China-Philippine relations ‘never been better’, says ex-president Gloria Arroyo
- All-round cooperation over past two years ‘perhaps as good as it has ever been’, former leader says
- Comments come a day after nations sign 29 deals, including one to cooperate on oil and gas development in South China Sea
Relations between China and the Philippines might never have been better, Gloria Macapagal-Arroyo, the former president of the Southeast Asian country, said on Wednesday, reinforcing her long-time positive stance on Beijing.
“The all-round cooperation between China and the Philippines over the past two years has been very good indeed, perhaps as good as it has ever been,” she told Chinese President Xi Jinping on the final day of his visit to Manila.
President for more than nine years until 2010, Arroyo, who is now speaker of the House of Representatives, said she supported and applauded the strategic and comprehensive relationship her successor Rodrigo Duterte was taking with China.
“It is similar … to the approach to China that I took when I was president,” she told Xi, whom she last met before he became China’s leader.
Xi said he appreciated Arroyo’s contribution to the friendship between the two countries, praising her as “an old and good friend of the Chinese people”.
“I hope the [Philippine] congress and the Senate can play a bigger role in promoting the relationship,” he said, using a colloquial term for the House of Representatives.
On Tuesday, Duterte and Xi witnessed the signing of 29 contracts, including a memorandum of understanding to cooperate on oil and gas development in the South China Sea.

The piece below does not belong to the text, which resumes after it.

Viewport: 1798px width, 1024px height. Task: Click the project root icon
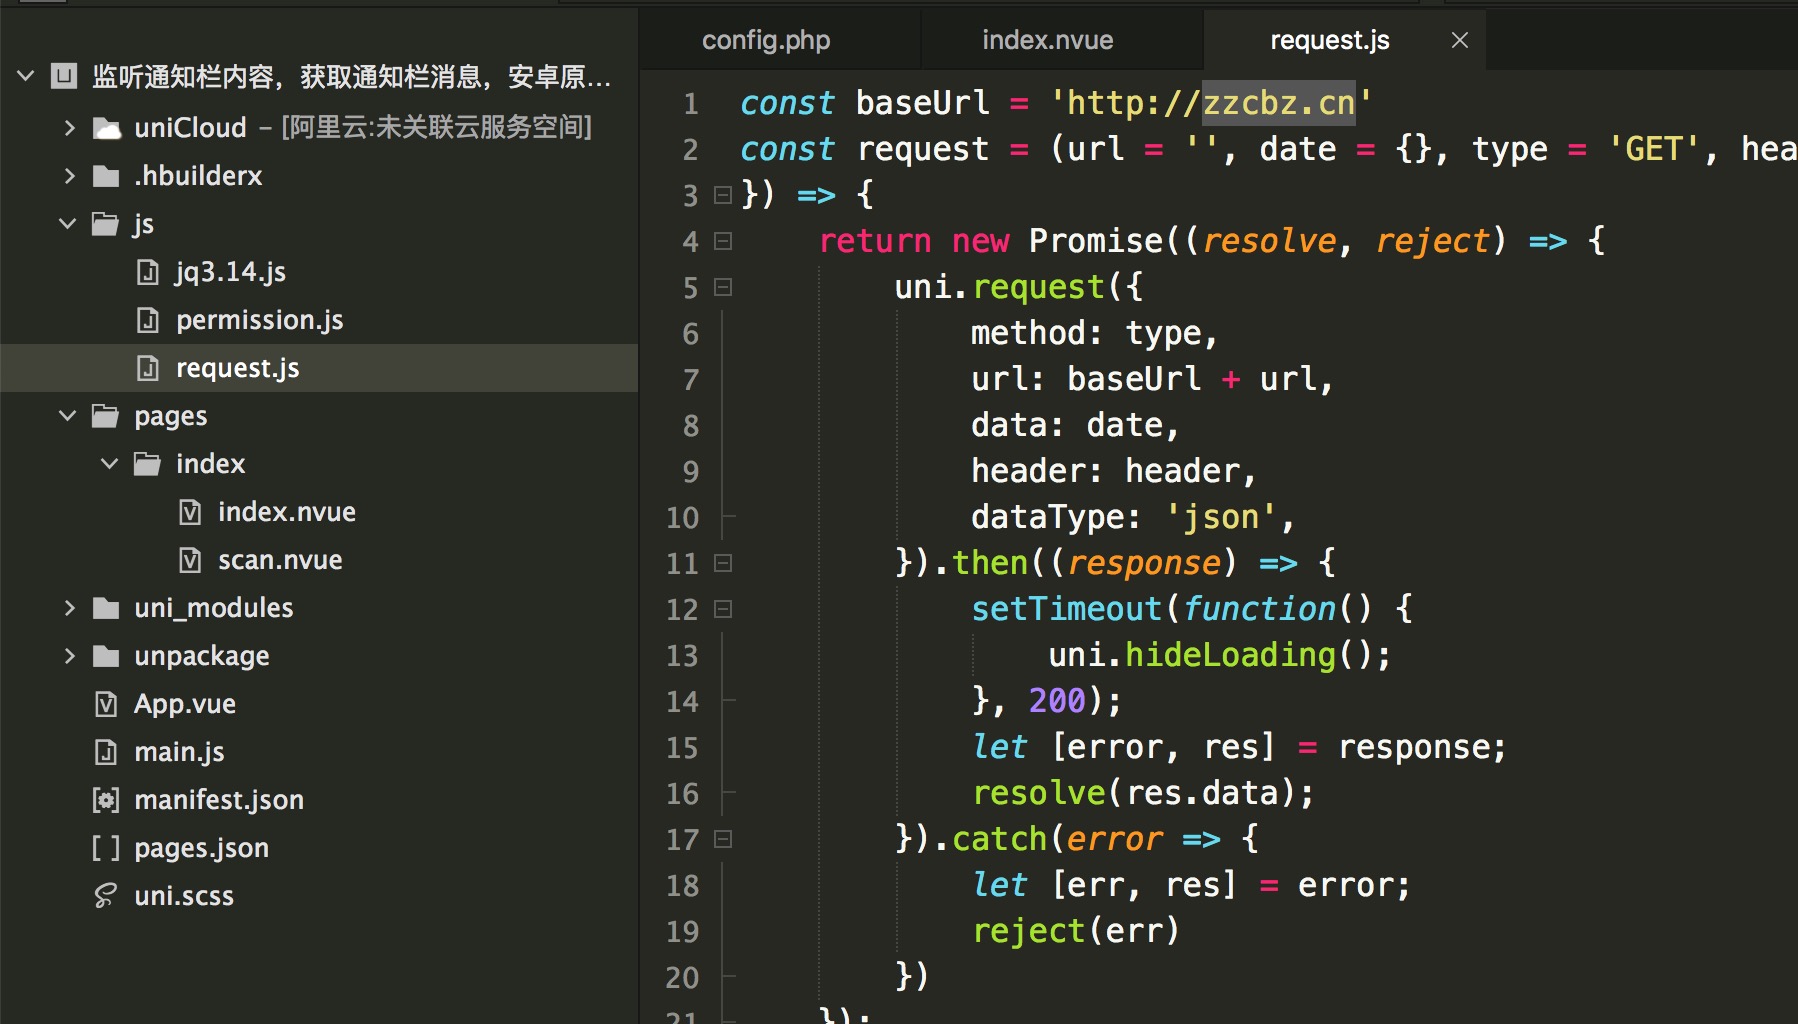(x=64, y=76)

While no details of the deal have been made public, its agreement sparked an outcry in Manila, as the two countries have for decades been locked in a territorial dispute over maritime boundaries and the rights to the sea’s rich resources.
In 2016, an international arbitration court ruled in favour of the Philippines in its dispute with China, and disregarded the “nine-dash line” Beijing uses to lay claim to almost all of the South China Sea.
Under Duterte, however, Manila has favoured building bridges with Beijing rather than continuing their quarrel over the troubled waters.
As Beijing and Manila shake hands on South China Sea energy deal, backlash from Filipino critics begins
The latest cooperation deal is not the first time the two nations have worked together to exploit the riches of the South China Sea, however. In 2004, under Arroyo and then Chinese president Hu Jintao, Manila and Beijing signed a US$15 million deal – known as the Joint Maritime Seismic Undertaking – to jointly conduct seismic prospecting for oil in the sea.
Although the agreement was joined the following year by Vietnam, it faced strong opposition in the Philippines and protesters there filed a case against it with the Supreme Court on the grounds it violated the constitution.
Beside those allegations, the cooperation deal was the subject of multiple disputes over resource development between the parties involved and was wound up in 2008.
Arroyo first travelled to China in the 1970s when her father was president, and made nine visits as president, including one to the site of the devastating Sichuan earthquake in 2008. Her administration signed more than 65 bilateral agreements with Beijing.
As well as her legislative role in Manila she is member of the board of the Boao Forum for Asia.